**YOUR INSTRUCTIONS**
Look below for the line with "This screenshot has" and the line with "Task: Select UA993 OK seat for 9/15 (TU)". Copy exactly those two lines and every line between, but not the pictures.

*** GIVEN RECORDS ***

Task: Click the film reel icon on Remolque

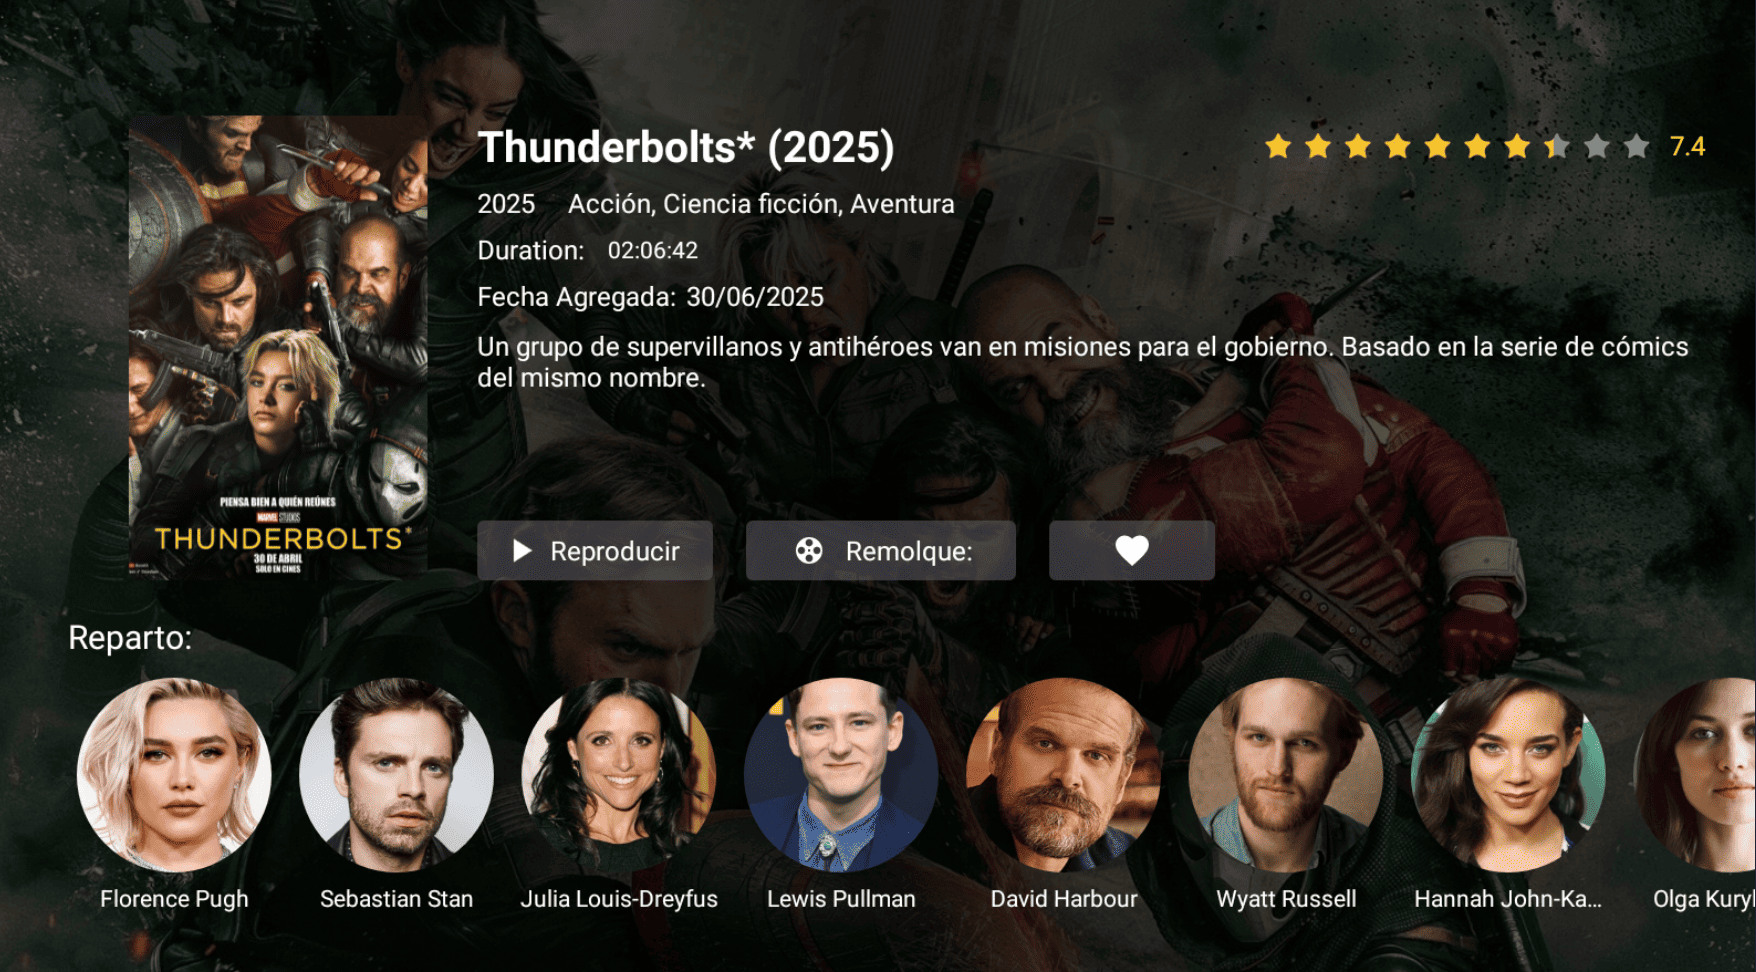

*** End of GIVEN RECORDS ***
*** GIVEN RECORDS ***

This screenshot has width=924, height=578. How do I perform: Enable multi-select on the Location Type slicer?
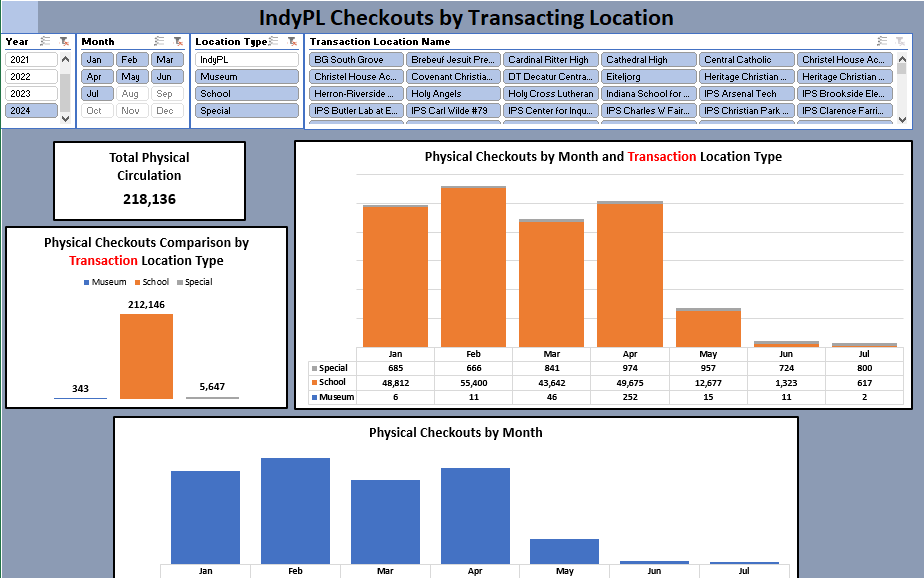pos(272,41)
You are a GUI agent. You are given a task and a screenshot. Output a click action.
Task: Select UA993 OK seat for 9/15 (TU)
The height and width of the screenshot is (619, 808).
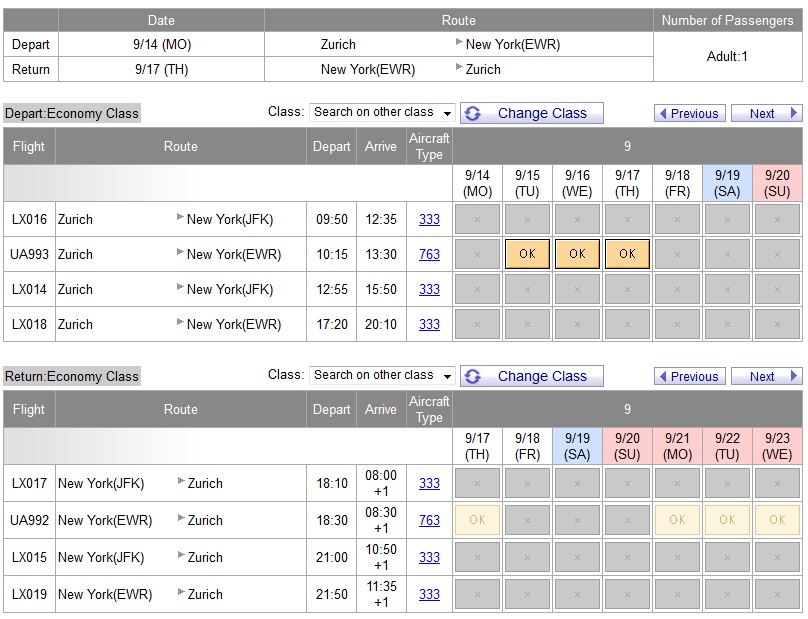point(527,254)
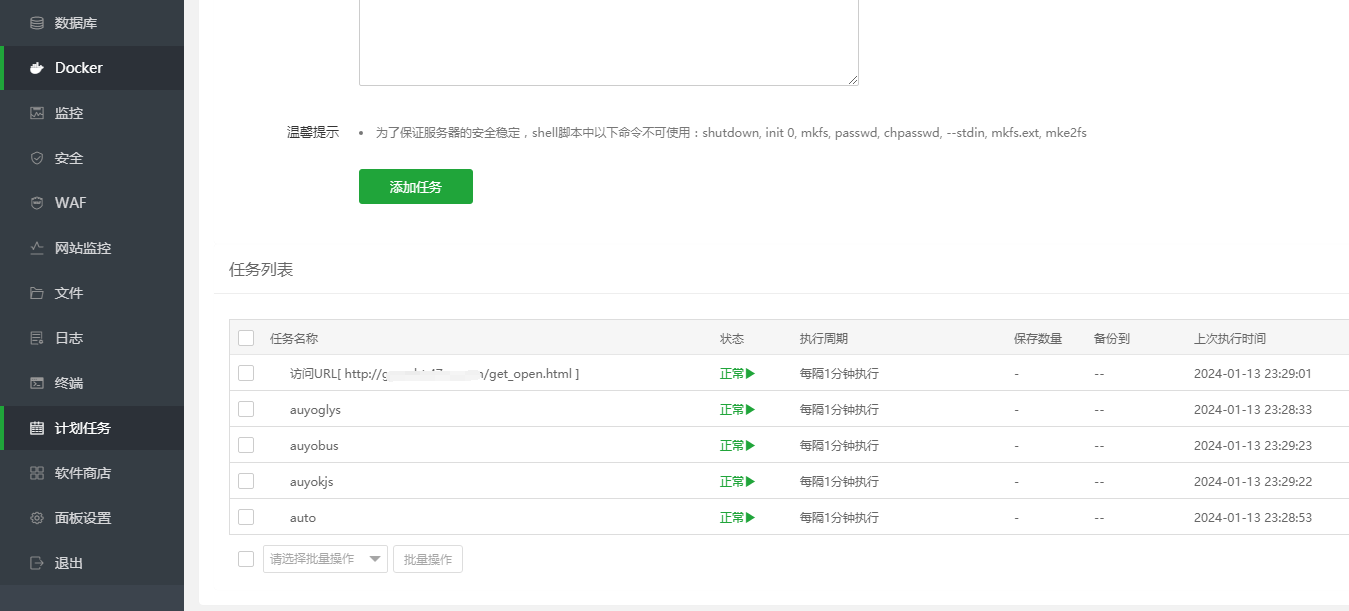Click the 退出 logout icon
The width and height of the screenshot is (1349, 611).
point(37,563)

*** End of GIVEN RECORDS ***

**RESPONSE TO THE EXERCISE**
This screenshot has width=924, height=578. How do I perform: Enable multi-select on the Location Type slicer?
pos(272,41)
You are a GUI agent. You are given a task and a screenshot. Output a click action.
Task: Select UA993 OK seat for 9/15 (TU)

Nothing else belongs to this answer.